[Start of section]
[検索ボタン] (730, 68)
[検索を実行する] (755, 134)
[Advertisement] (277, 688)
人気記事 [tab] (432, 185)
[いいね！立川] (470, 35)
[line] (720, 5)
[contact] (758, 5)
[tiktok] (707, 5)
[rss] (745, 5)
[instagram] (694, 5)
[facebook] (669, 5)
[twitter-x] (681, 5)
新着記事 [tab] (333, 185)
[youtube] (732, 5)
[End of section]
=== What you should do ===
Word for word, extract all the records.

=== Problem solution ===
[検索ボタン] (730, 68)
[検索を実行する] (755, 134)
[Advertisement] (277, 688)
人気記事 [tab] (432, 185)
[いいね！立川] (470, 35)
[line] (720, 5)
[contact] (758, 5)
[tiktok] (707, 5)
[rss] (745, 5)
[instagram] (694, 5)
[facebook] (669, 5)
[twitter-x] (681, 5)
新着記事 [tab] (333, 185)
[youtube] (732, 5)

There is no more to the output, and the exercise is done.